Elegy for One More Creature Gone from Our Small Sea

Rich Ives

                    after Catullus and Donald Justice

Tear then and rend your garments, damp maidens,
for golden Chubby is dead, leapt from the very humours
that kept him afloat, to the warm jealous air where
nothing watery breathers value could sustain,
unclaimed, such a creature of dart and thrust
with no trust in the medium of wings or even
things with limbs, either stationary or mobile,
things unable to both drink and breathe the same
tamed sustaining medium. Damnation, but
that brave wet boy was loved and will be still
under the earthen waves and the peonies bending
to lend their curious heads petal by fading petal to
the infinitesimal failure of his element to simply be there
where scales measure the distances pleasure to pleasure.
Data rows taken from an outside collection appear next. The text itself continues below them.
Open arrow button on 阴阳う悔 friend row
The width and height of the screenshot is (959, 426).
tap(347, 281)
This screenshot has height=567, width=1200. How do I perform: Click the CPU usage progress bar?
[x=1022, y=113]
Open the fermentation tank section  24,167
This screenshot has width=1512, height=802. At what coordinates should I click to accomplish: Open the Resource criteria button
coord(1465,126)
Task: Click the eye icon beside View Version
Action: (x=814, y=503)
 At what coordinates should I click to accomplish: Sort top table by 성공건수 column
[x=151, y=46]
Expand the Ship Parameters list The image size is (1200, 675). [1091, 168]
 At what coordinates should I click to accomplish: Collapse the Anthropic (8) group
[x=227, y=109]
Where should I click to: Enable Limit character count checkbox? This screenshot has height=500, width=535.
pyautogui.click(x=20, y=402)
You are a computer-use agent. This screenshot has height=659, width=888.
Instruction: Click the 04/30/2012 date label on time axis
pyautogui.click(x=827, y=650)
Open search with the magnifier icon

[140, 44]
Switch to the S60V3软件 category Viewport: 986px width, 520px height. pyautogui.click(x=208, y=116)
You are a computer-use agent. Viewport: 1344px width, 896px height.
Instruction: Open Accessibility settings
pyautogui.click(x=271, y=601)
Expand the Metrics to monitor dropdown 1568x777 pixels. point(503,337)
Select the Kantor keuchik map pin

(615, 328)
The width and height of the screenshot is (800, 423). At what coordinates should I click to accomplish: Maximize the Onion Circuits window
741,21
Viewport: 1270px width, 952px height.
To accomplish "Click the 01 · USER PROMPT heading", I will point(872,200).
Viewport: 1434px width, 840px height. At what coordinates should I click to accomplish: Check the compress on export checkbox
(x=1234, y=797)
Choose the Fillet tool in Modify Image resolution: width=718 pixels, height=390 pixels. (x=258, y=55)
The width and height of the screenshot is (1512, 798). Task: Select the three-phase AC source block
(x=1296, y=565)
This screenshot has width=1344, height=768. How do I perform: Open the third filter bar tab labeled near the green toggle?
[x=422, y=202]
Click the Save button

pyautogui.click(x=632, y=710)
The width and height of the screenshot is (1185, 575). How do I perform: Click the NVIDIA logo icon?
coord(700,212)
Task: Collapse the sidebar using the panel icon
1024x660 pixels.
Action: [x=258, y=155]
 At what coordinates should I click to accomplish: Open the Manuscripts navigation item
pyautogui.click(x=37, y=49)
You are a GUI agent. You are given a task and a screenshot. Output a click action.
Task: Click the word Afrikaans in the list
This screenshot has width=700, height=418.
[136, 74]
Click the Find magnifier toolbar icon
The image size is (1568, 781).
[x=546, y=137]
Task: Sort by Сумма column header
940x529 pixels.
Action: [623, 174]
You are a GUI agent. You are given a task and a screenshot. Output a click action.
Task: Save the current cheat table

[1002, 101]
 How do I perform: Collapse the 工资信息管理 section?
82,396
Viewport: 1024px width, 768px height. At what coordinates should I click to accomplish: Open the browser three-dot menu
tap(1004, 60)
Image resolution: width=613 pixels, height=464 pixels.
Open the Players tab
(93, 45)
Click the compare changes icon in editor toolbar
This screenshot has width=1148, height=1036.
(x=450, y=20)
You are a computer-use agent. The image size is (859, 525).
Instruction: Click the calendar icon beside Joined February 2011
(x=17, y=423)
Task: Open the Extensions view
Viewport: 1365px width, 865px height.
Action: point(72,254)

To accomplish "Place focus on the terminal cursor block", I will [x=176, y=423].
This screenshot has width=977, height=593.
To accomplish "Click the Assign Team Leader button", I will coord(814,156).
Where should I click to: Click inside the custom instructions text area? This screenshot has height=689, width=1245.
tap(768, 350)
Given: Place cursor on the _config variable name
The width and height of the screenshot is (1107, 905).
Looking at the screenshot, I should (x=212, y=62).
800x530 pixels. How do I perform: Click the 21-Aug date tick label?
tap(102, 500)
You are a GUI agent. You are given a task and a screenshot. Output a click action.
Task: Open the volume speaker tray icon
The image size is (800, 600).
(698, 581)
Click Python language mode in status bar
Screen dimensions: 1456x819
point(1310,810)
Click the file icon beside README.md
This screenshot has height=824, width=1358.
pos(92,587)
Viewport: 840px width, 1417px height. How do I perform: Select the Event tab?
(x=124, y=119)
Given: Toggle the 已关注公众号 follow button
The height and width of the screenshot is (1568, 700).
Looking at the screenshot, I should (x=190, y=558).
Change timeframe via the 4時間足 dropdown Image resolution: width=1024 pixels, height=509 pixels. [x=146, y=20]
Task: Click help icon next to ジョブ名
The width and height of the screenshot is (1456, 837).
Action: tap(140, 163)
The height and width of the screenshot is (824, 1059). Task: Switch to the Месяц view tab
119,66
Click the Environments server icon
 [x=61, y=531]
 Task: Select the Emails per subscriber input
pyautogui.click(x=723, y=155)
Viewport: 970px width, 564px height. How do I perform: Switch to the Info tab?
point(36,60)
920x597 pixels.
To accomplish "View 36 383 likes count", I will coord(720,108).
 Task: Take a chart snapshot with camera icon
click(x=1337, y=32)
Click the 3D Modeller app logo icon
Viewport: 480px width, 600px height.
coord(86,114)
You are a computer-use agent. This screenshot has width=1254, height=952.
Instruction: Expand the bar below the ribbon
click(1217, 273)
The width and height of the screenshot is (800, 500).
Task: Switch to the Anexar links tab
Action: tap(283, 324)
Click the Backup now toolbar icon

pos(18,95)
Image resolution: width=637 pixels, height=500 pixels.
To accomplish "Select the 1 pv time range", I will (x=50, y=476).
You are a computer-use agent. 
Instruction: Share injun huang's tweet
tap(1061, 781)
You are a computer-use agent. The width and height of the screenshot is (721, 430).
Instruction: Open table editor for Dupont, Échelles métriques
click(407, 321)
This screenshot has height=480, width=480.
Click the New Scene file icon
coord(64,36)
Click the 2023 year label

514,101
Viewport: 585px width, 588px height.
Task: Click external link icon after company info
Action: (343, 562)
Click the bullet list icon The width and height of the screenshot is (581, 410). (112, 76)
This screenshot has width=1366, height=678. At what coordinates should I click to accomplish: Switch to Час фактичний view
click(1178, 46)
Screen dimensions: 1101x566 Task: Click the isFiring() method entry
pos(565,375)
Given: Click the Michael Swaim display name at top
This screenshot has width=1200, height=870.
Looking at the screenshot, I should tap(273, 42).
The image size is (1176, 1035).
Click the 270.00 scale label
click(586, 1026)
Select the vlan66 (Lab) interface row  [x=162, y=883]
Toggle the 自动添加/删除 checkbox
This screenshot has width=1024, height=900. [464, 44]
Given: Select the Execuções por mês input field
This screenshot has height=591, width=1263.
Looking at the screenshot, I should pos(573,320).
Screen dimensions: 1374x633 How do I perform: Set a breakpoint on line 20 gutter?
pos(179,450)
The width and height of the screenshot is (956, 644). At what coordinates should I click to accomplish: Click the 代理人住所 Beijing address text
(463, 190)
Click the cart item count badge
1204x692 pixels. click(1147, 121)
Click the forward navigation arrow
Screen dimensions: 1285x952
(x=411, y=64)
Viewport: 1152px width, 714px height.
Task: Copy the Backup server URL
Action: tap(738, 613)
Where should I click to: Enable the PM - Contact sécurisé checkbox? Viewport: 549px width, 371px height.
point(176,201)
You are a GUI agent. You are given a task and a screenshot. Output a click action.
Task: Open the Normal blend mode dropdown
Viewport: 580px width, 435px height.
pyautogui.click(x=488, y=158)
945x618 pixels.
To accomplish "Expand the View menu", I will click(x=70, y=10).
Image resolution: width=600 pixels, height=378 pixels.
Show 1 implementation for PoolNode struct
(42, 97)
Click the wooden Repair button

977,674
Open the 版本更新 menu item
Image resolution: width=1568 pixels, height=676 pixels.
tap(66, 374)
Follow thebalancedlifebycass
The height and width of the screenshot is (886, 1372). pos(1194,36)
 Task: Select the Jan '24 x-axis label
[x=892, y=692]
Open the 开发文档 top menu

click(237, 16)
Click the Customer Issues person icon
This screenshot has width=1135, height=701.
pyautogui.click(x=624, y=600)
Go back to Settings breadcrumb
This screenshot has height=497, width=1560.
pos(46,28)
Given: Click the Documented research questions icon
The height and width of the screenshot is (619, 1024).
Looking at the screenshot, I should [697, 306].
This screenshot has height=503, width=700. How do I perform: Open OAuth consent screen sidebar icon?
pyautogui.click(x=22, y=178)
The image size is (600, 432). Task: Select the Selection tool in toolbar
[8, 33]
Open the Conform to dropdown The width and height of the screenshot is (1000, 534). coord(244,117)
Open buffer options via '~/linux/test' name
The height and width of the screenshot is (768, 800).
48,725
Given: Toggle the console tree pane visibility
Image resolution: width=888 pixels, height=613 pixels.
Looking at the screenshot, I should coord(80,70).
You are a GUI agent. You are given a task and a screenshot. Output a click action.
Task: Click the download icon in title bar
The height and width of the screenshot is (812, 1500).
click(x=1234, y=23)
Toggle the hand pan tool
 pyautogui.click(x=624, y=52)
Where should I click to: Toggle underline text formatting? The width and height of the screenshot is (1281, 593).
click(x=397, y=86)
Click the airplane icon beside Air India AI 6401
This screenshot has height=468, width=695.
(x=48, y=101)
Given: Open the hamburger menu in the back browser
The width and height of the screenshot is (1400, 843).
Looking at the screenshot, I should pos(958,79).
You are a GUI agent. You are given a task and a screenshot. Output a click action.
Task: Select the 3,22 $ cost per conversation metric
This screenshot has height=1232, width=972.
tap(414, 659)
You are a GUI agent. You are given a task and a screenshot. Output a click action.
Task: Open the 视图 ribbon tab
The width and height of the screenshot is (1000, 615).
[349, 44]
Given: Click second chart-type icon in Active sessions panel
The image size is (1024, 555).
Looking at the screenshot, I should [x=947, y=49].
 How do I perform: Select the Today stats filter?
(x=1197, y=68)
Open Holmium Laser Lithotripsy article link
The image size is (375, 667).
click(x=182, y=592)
Rich Ives has received grants and awards from the National Endowment for the Arts, Artist Trust, Seattle Arts Commission and the Coordinating Council of Literary Magazines for his work in poetry, fiction, editing, publishing, translation and photography. His writing has appeared in Verse, North American Review, Massachusetts Review, Northwest Review, Quarterly West, Iowa Review, Poetry Northwest, Virginia Quarterly Review, Fiction Daily and many more. He is the 2009 winner of the Francis Locke Memorial Poetry Award from Bitter Oleander. His story collection, The Balloon Containing the Water Containing the Narrative Begins Leaking, was one of five finalists for the 2009 Starcherone Innovative Fiction Prize. In 2010 he has been a finalist in fiction at Black Warrior Review and Mississippi Review and in poetry at Cloudbank and Mississippi Review. In 2011 he is again a finalist in poetry at Mississippi Review. The Spring 2011 Bitter Oleander contains a feature including an interview and 18 of his hybrid works.